During pandemic, your new dog has missed out on socializing
- Weeks 8 to 16 are key in getting dogs socialized
- Find ways that you can socialize your dog while being physically separated from other humans
Jen Ramey has fostered many dogs. Hops is her foster fail. He was 10 weeks old when he came to live with her in April and stayed.
The now-12-pound Chiweenie (that's a Chihuahua and dachshund mix) is terrified of humans. If he and Ramey hear someone's voice coming from their garage as they are walking by, he'll tuck his tail and start nervously pooping.
It's taken a lot for him to get comfortable around even the woman he did puppy training with, and that required tiny balls of cheese and six weeks of trying.
It's been hard training Hops during a pandemic because the normal things Ramey would do for him would be to take him places with people or have people come to her house. She's had to get creative by having a doggy play group with humans and their dogs spaced out in each other's yards, or by taking him to a doggy day care once a week. That's has helped him work on separation anxiety from his humans, which Hops also has.
"He will holler as soon as I walk out the door," she says.

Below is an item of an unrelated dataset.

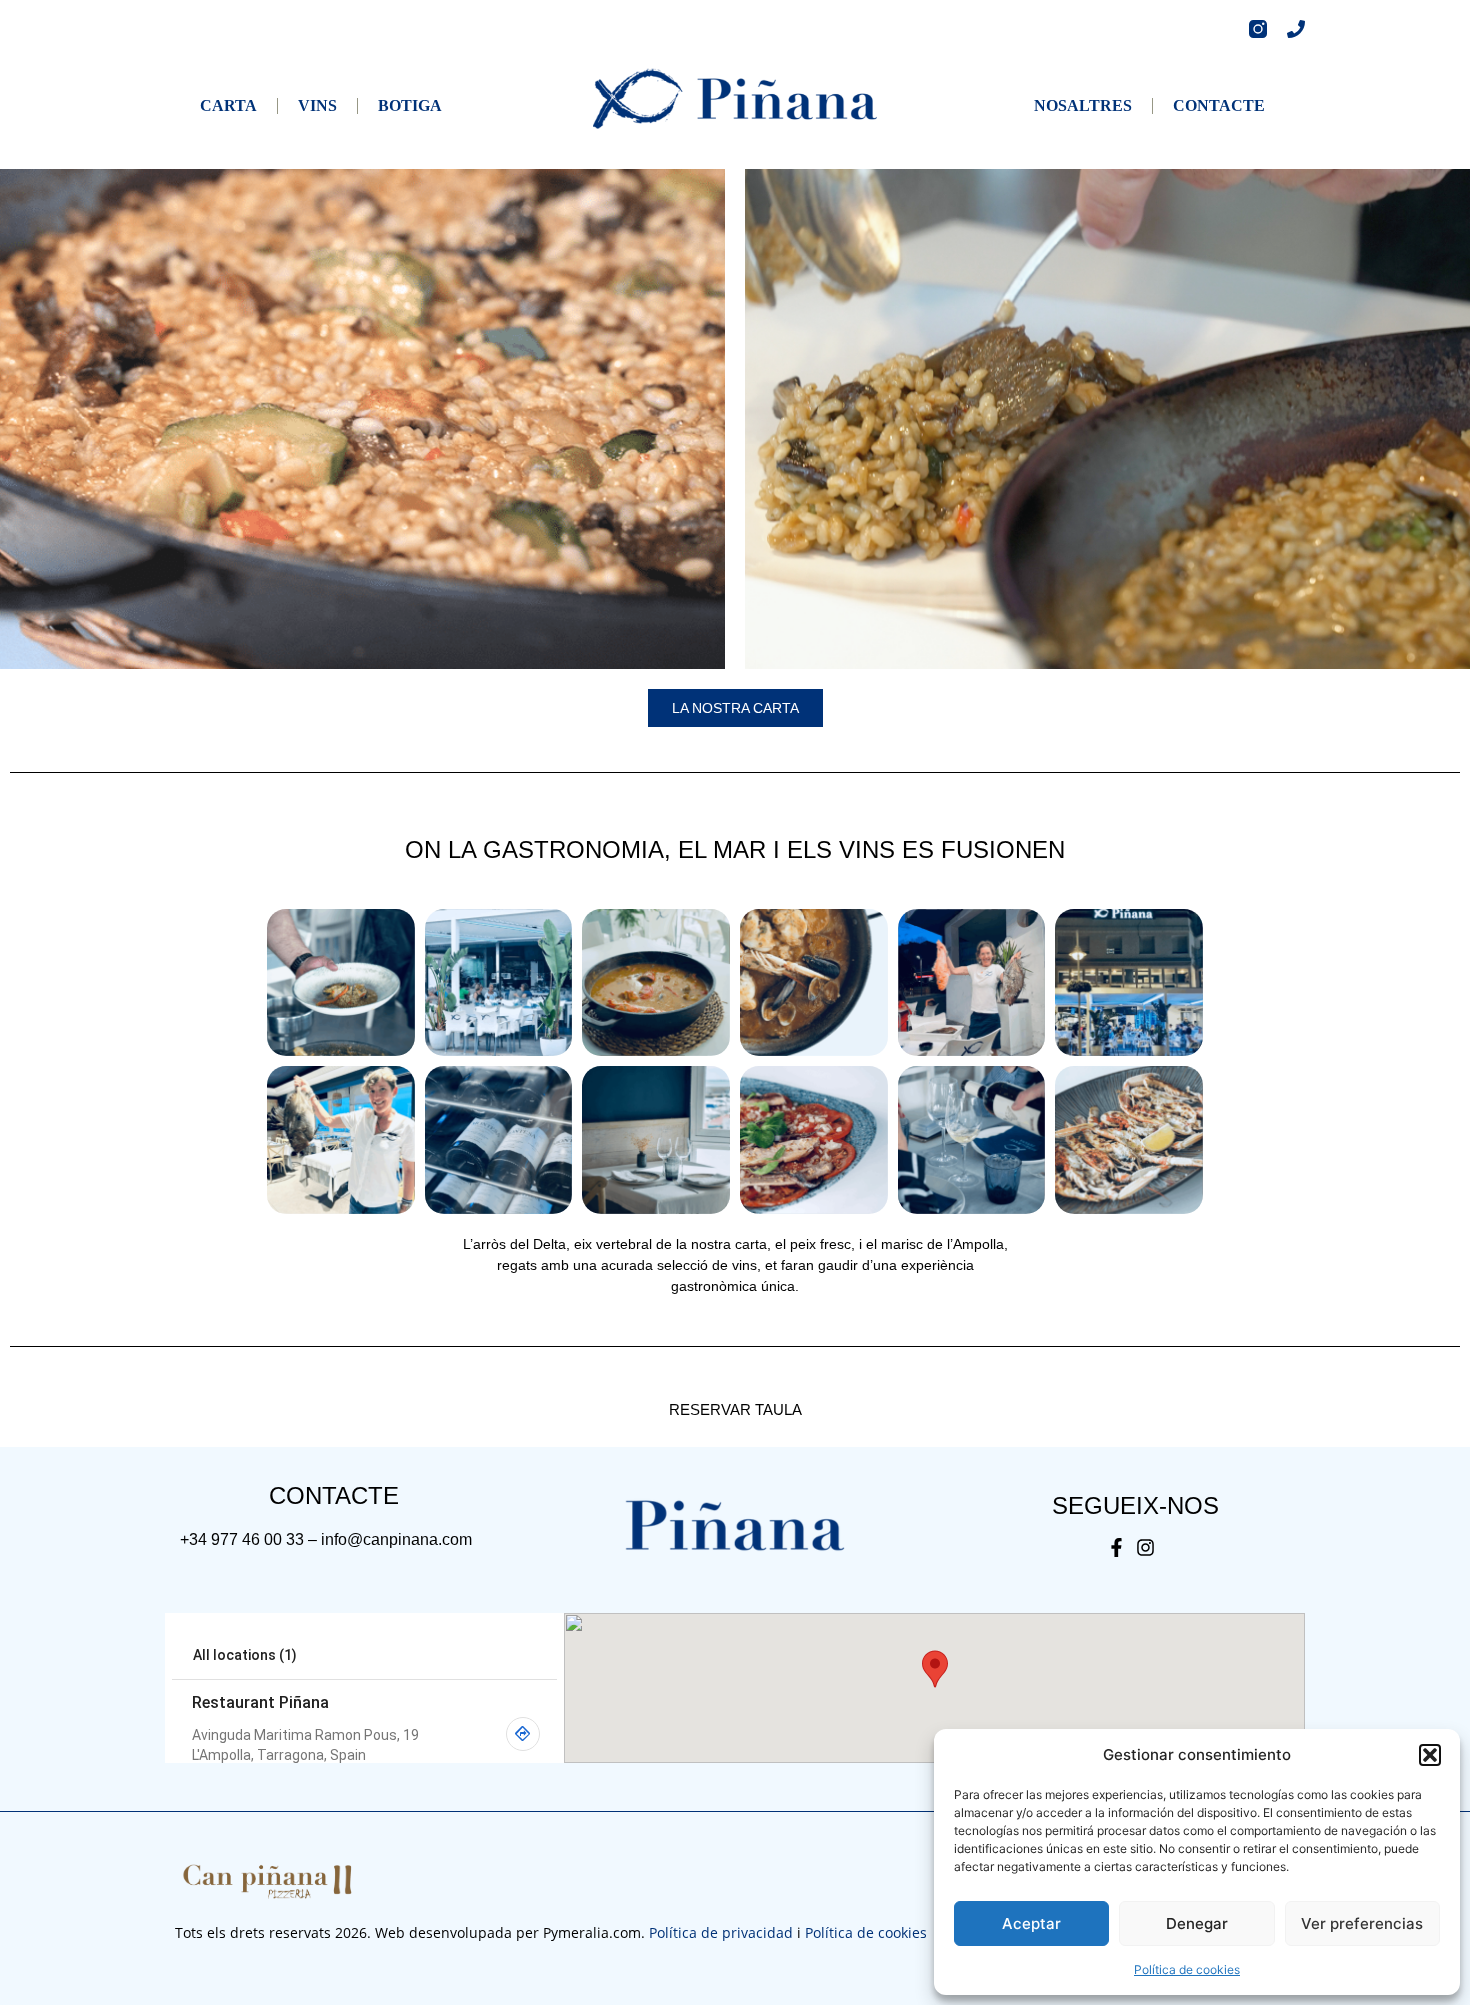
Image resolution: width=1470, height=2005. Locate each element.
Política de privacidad (721, 1932)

Think about it: Many of us have been home for months. Our new dogs don't know that there is a possibility we might leave for work one day. Ramey's been trying to make sure she does go out of the house without Hops from time to time to get him used to the idea that one day she will return to working outside of the house.
Dr. Ashley Opyt of Firehouse Animal Health Center in Kyle says that during this pandemic, she's been seeing more new dogs and puppies coming in without social skills.
"Primarily, we're seeing anxiety or fear of new people," Opyt says. "It's normal for dogs to be nervous at the vet, but these are very small puppies, and they are very, very nervous around people. That's not normal."
Puppies have this key time period between 8 weeks old and 16 weeks old when they are most open to learning about other people and other animals and new experiences, Opyt says. After that, they become fearful of unknown situations and new people and animals, she says.
In normal times, puppies would be attending a puppy kindergarten class or their owners would be having friends over to see the new puppy. The puppy might be going to different places to experience new things, while still being careful to avoid unvaccinated dogs and soil and sidewalks where the parvovirus might be lurking until they receive their last vaccination at 16 weeks.
People also would be leaving home more regularly. Just like Ramey is doing, Opyt suggests people leave the house without the dog often, even if they work from home, or using a crate to have the dog become more comfortable being separated from their person. Owners shouldn't make a big deal about crating or leaving the house to avoid getting the dog riled up.
She also suggests owners of new dogs (or dogs who have become too accustomed to only their owner) have people come over outside in a socially distanced way and maybe bring the dog a treat or interact with the dog while staying distanced from the people. Doggy day care, if that's a possibility, also can help dogs interact with other people and dogs.
If dogs are showing signs of aggression or their fear or anxiety is so bad they risk injuring themselves or the neighbors are calling about constant barking or the house is completely torn up, ask the vet for a recommendation for a behavioralist or trainer who can help the dog.
Think of it like a human having panic attacks on a daily or weekly basis. That's worrisome in dogs as well. A vet might also be able to help with some antianxiety medicine (for the dog, not for the humans).
Repeated exposure to new things, new people and other animals in a safe way can really help dogs who become used to just being at home with only one or a few people during this time.
That's what Ramey is hoping for with Hops.
"I still think that with time and more exposure to people, he'll get better," Ramey says.